What this task involves: State how many lines of the data below contain the string "dropdown", with case counting. Reply with the number alone.

BEGIN The data

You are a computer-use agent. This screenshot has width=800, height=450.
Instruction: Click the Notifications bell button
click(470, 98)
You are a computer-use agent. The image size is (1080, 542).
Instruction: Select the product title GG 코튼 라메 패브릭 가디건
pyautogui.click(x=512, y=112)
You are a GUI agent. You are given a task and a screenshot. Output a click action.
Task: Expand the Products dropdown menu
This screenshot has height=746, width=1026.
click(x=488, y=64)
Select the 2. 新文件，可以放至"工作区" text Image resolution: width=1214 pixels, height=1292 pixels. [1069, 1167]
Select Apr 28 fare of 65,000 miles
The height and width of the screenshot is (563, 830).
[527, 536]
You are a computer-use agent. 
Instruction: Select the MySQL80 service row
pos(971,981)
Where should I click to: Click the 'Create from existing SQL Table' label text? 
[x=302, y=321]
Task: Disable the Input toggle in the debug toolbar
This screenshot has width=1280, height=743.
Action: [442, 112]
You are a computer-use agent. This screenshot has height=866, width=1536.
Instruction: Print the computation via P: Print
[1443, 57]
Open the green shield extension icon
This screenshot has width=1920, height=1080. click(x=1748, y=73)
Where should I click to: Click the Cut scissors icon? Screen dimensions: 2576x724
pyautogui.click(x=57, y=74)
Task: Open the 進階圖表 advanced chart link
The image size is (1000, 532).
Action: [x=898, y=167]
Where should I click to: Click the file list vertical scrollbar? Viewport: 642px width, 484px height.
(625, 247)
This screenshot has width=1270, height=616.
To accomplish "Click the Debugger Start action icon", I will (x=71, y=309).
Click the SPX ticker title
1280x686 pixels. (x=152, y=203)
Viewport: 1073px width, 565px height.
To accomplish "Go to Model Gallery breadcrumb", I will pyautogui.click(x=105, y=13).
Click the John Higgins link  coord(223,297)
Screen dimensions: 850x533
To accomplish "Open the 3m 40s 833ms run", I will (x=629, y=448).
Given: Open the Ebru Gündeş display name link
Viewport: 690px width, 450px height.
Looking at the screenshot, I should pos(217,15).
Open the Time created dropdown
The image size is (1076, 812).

END The data

Final answer: 2